本文目录:

核心观点

  • 对于曾遭受虐待或忽视的人来说,母亲节可能是一个心理陷阱,带来无法言说的恐惧和内疚。
  • 社会压力迫使成年人美化伤害,将虐待称为“爱”,这背叛了真实的记忆和内心受伤的孩子。
  • “去中心化”(Decentering) 是疗愈的关键过程:不再围绕母亲的情绪组织生活,停止表演虚假的亲密。
  • 面对一个生理上存在但情感上不可得的母亲,会引发 “模糊性丧失”(Ambiguous Loss)——一种缺乏公开仪式和社会认可的、更令人困惑的哀伤。
  • 承认感受的有效性、选择安全的分享对象、依循真实感受做出决定,是在这个节日中保护自己的方式。

母亲节的另一种真相

母亲节被鲜花、早午餐和感恩卡片所包裹。对许多人而言,这是快乐的一天。但对于那些曾被虐待的人来说,它带来一种更难以解释的感受:恐惧(dread)

当卡片上写着“感谢你总在那里”、“你是我的安全港湾”,而现实却是身体暴力、情感忽视或遗弃时,问题出现了:你要如何为一个伤害过你的人表达感恩?

“How do you honor a dishonorable mother?”

心理学视角:创伤与“去中心化”

研究证实了幸存者早已知道的真相。不良童年经历(Adverse Childhood Experiences, ACEs),包括虐待、忽视和家庭功能失调,与长期的抑郁、焦虑、情绪调节困难密切相关。

因此,母亲节不仅仅是一个节日,它是一个符号——代表着要求你最小化伤害、维护家庭形象、假装母爱天然等同于安全和无条件的爱。

对于许多成年子女而言,疗愈包括一个复杂的过程:把母亲从你情感生活的中心移开(decentering)。这并非无情,而是意味着:

  • 不再围绕母亲的感受来组织你的人生。
  • 停止表演根本不存在的亲密。
  • 不再因为伤害你的人生下了你,就把伤害称为“爱”。

模糊性丧失:一种被沉默的哀伤

“去中心化”之后,随之而来的是哀伤。但它不同于面对死亡的清晰哀伤。Pauline Boss 提出的 “模糊性丧失”(Ambiguous Loss) 很好地解释了这种痛苦:你哀悼的那个人生理上在场,但心理上缺席——不安全、无法触及。

这种哀伤没有明确的结局、没有公开的仪式、也没有社会公认的哀悼脚本。人们会说:“至少你还有妈妈。” 但有些人,在情感意义上,并没有妈妈。他们只有一个占据这个头衔的人,一段生物学上存在但情感上不安全的“活着的丧失”(living loss)。
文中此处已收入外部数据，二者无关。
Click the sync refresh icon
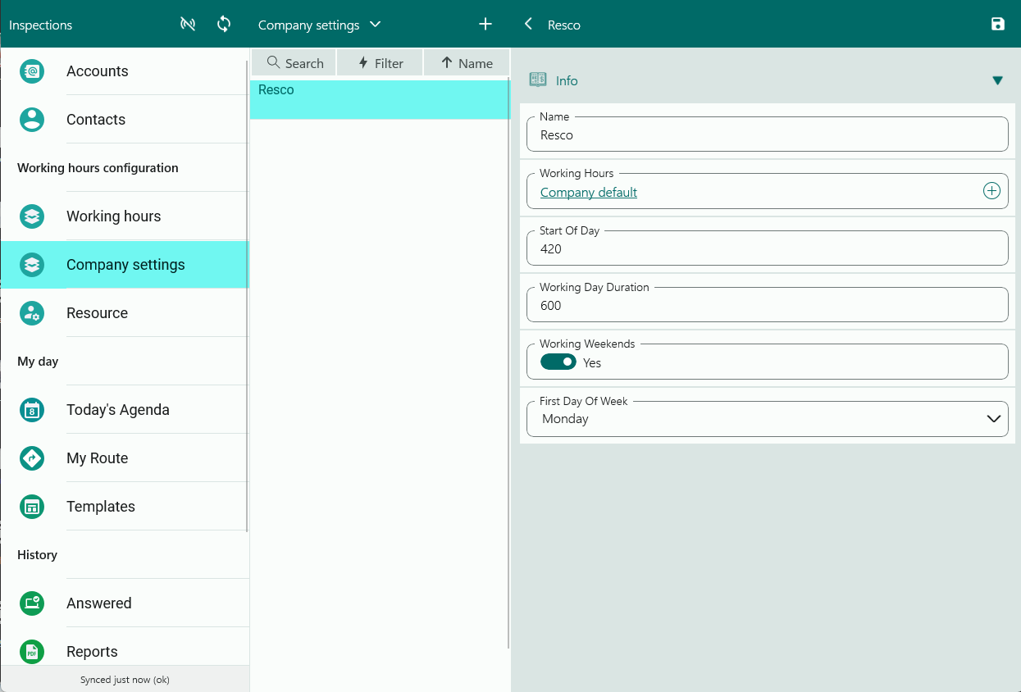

这种哀伤往往被沉默所掩盖。人们更倾向于保持沉默,而不是解释为什么一个布满鲜花的节日会让你的胃部翻搅。

在这个节日里,你可以为自己做的事

  • 承认你的感受是有效的。恐惧、愤怒、悲伤、麻木、解脱、内疚和哀伤可以同时存在。
  • 只和赢得倾听权利的人分享。不是所有人都能谨慎地承载这份真相。
  • 做出优先考虑心理和情感安全的决定。可以是发一条简单的短信,可以是避开社交媒体,可以是去拜访那位真正“母亲般”待你的人,也可以是什么都不做。
  • 只以感觉真实的方式参与。缺席是一种选择,沉默是一种选择,内心平静才是首要的。
  • 写下来。日记、治疗、祷告、语音备忘录或坦诚的谈话,都能帮助你梳理情绪,而非将它们吞咽下去。

母亲节不必是一场表演。

你有权说出真相。
有权承认那些真正关心过你的人。